Note that the efficient frontier is a curved convex line. This is a result of the lack of correlation (see Part IV, April 24 blog) between the various assets in the portfolio and how that results in an optimum portfolio characterized by an overall standard deviation less than it would be for one of completely correlated assets. Remember, for uncorrelated assets when some are up in value others are down in value and the overall portfolio therefore exhibits reduced variation. For a portfolio of totally correlated assets a combined linearly weighted standard deviation would result and the efficient frontier curve would be straight rather than curved. It is the existence of optimum allocations that pulls the line to the left for a lower standard deviation at each point that creates that convex shaped curve. The end points of the curve do not benefit from this left pulling because they are dominated by portfolios containing a high percentage of a single asset class--at the high end of the curve, the optimum portfolio is composed of 100% in Small Stocks and at the low end by 93% in Treasuries. The convexity of the efficient frontier curve therefore graphically demonstrates the beneficial effects of diversification.
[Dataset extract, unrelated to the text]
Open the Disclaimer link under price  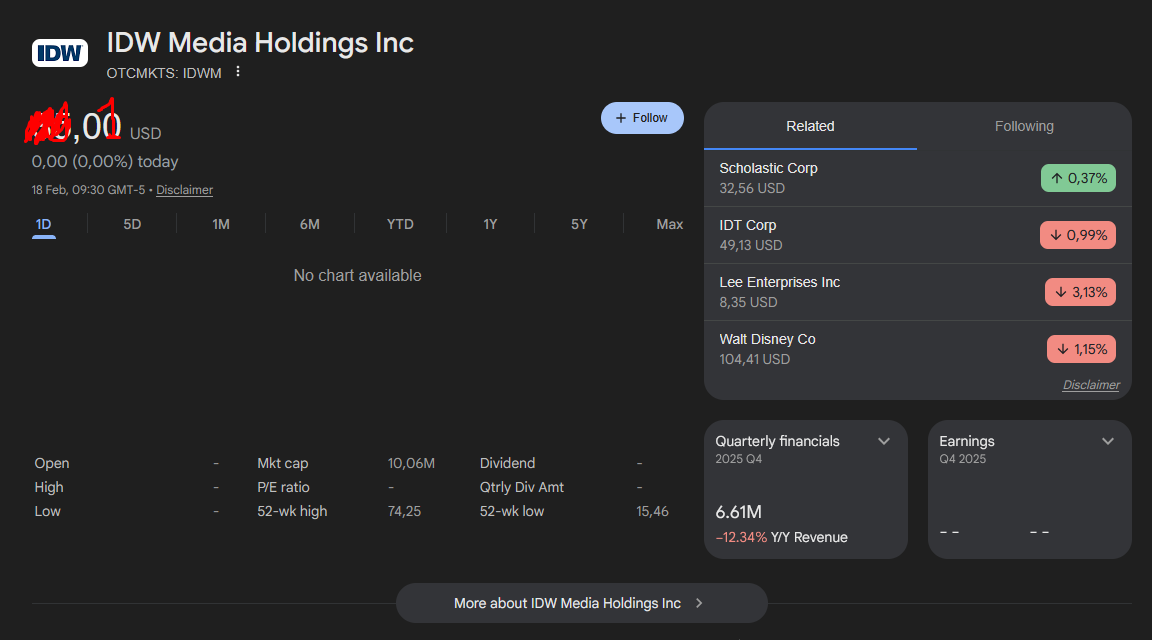(184, 190)

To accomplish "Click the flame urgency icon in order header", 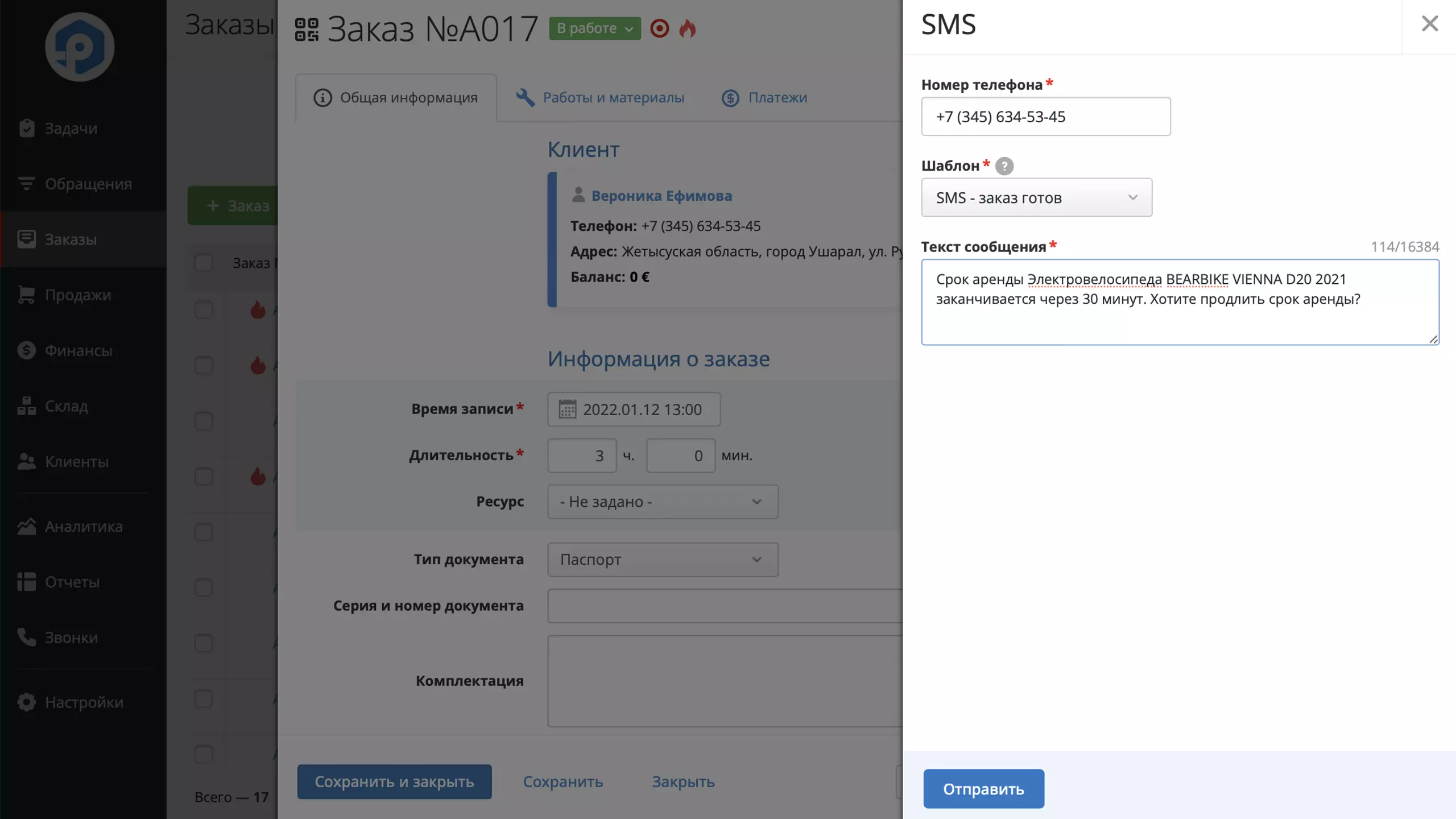I will click(688, 28).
Adding a Cash Component and The Sharpe Ratio
The Sharpe Ratio, S, is named after William Sharpe, who won the 1990 Nobel Prize for his work on the Capital Asset Pricing Model which shows how the market prices individual securities in relation to their asset class. Here the discussion is limited to the Sharpe Ratio which, for a particular investment, is a direct quantitative measure of reward to risk. It is a measure of how much excess return a portfolio provides above a riskless investment considering the additional risk it entails. It is defined as:

S = (Portfolio Average Rate of Return – Current Rate of Return of a Riskless Investment) / Standard Deviation

Let's look at the line of best capital allocation on the graph above. This line represents the best way to incorporate a riskless cash component into an already optimum portfolio thereby reducing the risk even further albeit at a reduced overall rate of return. As of this writing, the annual rate of return on a 30-day United States Treasury Bill is about 1.2%. This is considered the safest investment for the short term and is considered to be as riskless as cash. The line on the graph therefore starts at 1.2% plotted at zero standard deviation (it's riskless!) and is drawn so that it contacts the efficient frontier curve at a point such that the slope of the line is a maximum. This is the point on the efficient frontier with the greatest Sharpe Ratio and is known as the market portfolio. The slope of the line is the Sharpe Ratio for the market portfolio and the current riskless rate of return. As seen on the plot above, the market portfolio provides about a 5.0% return which has a standard deviation of 3.4%. You can confirm this in the table from Part III. The Sharpe Ratio for this investment is therefore (5.0 – 1.2) / 3.4 = 1.12 which, as we have noted, is also the slope of the line of best capital allocation.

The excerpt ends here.